**Assignment**. Reproduce the entries below in full, word for word.

Stored items:
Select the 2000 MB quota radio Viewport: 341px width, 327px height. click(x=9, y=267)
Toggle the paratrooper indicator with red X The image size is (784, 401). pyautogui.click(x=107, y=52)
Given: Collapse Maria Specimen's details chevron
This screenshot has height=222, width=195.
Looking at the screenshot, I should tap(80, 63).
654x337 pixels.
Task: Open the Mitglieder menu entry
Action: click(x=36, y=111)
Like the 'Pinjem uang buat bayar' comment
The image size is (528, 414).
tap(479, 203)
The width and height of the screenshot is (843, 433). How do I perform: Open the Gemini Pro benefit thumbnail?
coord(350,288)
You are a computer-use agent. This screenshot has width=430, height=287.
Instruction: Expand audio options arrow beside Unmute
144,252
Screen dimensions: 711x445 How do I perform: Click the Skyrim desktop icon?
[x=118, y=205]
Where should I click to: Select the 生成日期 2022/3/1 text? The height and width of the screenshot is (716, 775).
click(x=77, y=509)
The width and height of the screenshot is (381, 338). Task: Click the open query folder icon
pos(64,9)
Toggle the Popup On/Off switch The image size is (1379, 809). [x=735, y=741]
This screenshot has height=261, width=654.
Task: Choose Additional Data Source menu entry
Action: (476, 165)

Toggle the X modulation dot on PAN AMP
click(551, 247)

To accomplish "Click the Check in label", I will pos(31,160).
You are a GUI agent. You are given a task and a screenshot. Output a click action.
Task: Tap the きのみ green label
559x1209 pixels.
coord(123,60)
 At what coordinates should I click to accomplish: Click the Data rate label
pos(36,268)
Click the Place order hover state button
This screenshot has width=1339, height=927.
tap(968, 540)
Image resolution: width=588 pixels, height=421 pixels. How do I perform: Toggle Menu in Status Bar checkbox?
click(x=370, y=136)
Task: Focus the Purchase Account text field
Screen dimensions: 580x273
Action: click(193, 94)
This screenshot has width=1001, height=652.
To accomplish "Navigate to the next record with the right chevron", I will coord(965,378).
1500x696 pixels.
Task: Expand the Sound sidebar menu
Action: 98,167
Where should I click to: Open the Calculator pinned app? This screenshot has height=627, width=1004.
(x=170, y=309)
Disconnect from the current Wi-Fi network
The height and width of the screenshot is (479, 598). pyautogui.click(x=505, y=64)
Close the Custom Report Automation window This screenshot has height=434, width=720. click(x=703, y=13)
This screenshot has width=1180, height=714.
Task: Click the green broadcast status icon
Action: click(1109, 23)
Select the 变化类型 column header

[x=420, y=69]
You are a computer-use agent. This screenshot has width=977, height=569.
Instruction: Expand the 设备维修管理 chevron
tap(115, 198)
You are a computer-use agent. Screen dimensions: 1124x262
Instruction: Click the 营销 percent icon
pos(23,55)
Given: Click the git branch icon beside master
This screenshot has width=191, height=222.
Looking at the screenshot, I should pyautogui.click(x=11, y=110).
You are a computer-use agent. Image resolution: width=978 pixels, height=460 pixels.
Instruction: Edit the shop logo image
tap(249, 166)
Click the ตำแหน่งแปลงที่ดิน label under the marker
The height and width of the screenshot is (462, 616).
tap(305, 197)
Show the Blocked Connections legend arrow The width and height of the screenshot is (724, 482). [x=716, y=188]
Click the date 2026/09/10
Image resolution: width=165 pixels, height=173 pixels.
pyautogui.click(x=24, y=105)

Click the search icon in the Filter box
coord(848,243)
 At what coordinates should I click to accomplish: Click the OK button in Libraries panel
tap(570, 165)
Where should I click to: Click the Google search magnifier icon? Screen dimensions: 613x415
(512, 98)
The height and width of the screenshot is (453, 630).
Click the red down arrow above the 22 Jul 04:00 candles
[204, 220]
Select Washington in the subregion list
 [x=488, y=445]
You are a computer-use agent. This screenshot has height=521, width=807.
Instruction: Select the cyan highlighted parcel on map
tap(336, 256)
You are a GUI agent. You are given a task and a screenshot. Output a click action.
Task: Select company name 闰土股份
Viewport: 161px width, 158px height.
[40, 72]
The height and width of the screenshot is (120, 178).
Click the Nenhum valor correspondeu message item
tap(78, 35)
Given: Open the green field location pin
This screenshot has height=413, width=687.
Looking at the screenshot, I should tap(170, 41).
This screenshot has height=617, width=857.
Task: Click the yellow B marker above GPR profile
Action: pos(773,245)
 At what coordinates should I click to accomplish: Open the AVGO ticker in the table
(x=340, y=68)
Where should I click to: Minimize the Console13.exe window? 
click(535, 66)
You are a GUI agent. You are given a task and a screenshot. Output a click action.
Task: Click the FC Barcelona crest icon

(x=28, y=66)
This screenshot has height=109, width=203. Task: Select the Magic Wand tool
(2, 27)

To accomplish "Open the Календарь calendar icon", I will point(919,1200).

**Exercise result**.
Select the 2000 MB quota radio Viewport: 341px width, 327px height. click(x=9, y=267)
Toggle the paratrooper indicator with red X The image size is (784, 401). pyautogui.click(x=107, y=52)
Given: Collapse Maria Specimen's details chevron
This screenshot has height=222, width=195.
Looking at the screenshot, I should tap(80, 63).
654x337 pixels.
Task: Open the Mitglieder menu entry
Action: click(x=36, y=111)
Like the 'Pinjem uang buat bayar' comment
The image size is (528, 414).
tap(479, 203)
The width and height of the screenshot is (843, 433). How do I perform: Open the Gemini Pro benefit thumbnail?
coord(350,288)
You are a computer-use agent. This screenshot has width=430, height=287.
Instruction: Expand audio options arrow beside Unmute
144,252
Screen dimensions: 711x445 How do I perform: Click the Skyrim desktop icon?
[x=118, y=205]
Where should I click to: Select the 生成日期 2022/3/1 text? The height and width of the screenshot is (716, 775).
click(x=77, y=509)
The width and height of the screenshot is (381, 338). Task: Click the open query folder icon
pos(64,9)
Toggle the Popup On/Off switch The image size is (1379, 809). [x=735, y=741]
This screenshot has height=261, width=654.
Task: Choose Additional Data Source menu entry
Action: (476, 165)

Toggle the X modulation dot on PAN AMP
click(551, 247)

To accomplish "Click the Check in label", I will pos(31,160).
You are a GUI agent. You are given a task and a screenshot. Output a click action.
Task: Tap the きのみ green label
559x1209 pixels.
coord(123,60)
 At what coordinates should I click to accomplish: Click the Data rate label
pos(36,268)
Click the Place order hover state button
This screenshot has width=1339, height=927.
tap(968, 540)
Image resolution: width=588 pixels, height=421 pixels. How do I perform: Toggle Menu in Status Bar checkbox?
click(x=370, y=136)
Task: Focus the Purchase Account text field
Screen dimensions: 580x273
Action: click(193, 94)
This screenshot has width=1001, height=652.
To accomplish "Navigate to the next record with the right chevron", I will coord(965,378).
1500x696 pixels.
Task: Expand the Sound sidebar menu
Action: 98,167
Where should I click to: Open the Calculator pinned app? This screenshot has height=627, width=1004.
(x=170, y=309)
Disconnect from the current Wi-Fi network
The height and width of the screenshot is (479, 598). pyautogui.click(x=505, y=64)
Close the Custom Report Automation window This screenshot has height=434, width=720. click(x=703, y=13)
This screenshot has width=1180, height=714.
Task: Click the green broadcast status icon
Action: click(1109, 23)
Select the 变化类型 column header

[x=420, y=69]
You are a computer-use agent. This screenshot has width=977, height=569.
Instruction: Expand the 设备维修管理 chevron
tap(115, 198)
You are a computer-use agent. Screen dimensions: 1124x262
Instruction: Click the 营销 percent icon
pos(23,55)
Given: Click the git branch icon beside master
This screenshot has width=191, height=222.
Looking at the screenshot, I should pyautogui.click(x=11, y=110).
You are a computer-use agent. Image resolution: width=978 pixels, height=460 pixels.
Instruction: Edit the shop logo image
tap(249, 166)
Click the ตำแหน่งแปลงที่ดิน label under the marker
The height and width of the screenshot is (462, 616).
tap(305, 197)
Show the Blocked Connections legend arrow The width and height of the screenshot is (724, 482). [x=716, y=188]
Click the date 2026/09/10
Image resolution: width=165 pixels, height=173 pixels.
pyautogui.click(x=24, y=105)

Click the search icon in the Filter box
coord(848,243)
 At what coordinates should I click to accomplish: Click the OK button in Libraries panel
tap(570, 165)
Where should I click to: Click the Google search magnifier icon? Screen dimensions: 613x415
(512, 98)
The height and width of the screenshot is (453, 630).
Click the red down arrow above the 22 Jul 04:00 candles
[204, 220]
Select Washington in the subregion list
 [x=488, y=445]
You are a computer-use agent. This screenshot has height=521, width=807.
Instruction: Select the cyan highlighted parcel on map
tap(336, 256)
You are a GUI agent. You are given a task and a screenshot. Output a click action.
Task: Select company name 闰土股份
Viewport: 161px width, 158px height.
[40, 72]
The height and width of the screenshot is (120, 178).
Click the Nenhum valor correspondeu message item
tap(78, 35)
Given: Open the green field location pin
This screenshot has height=413, width=687.
Looking at the screenshot, I should tap(170, 41).
This screenshot has height=617, width=857.
Task: Click the yellow B marker above GPR profile
Action: pos(773,245)
 At what coordinates should I click to accomplish: Open the AVGO ticker in the table
(x=340, y=68)
Where should I click to: Minimize the Console13.exe window? 
click(535, 66)
You are a GUI agent. You are given a task and a screenshot. Output a click action.
Task: Click the FC Barcelona crest icon

(x=28, y=66)
This screenshot has height=109, width=203. Task: Select the Magic Wand tool
(2, 27)

To accomplish "Open the Календарь calendar icon", I will point(919,1200).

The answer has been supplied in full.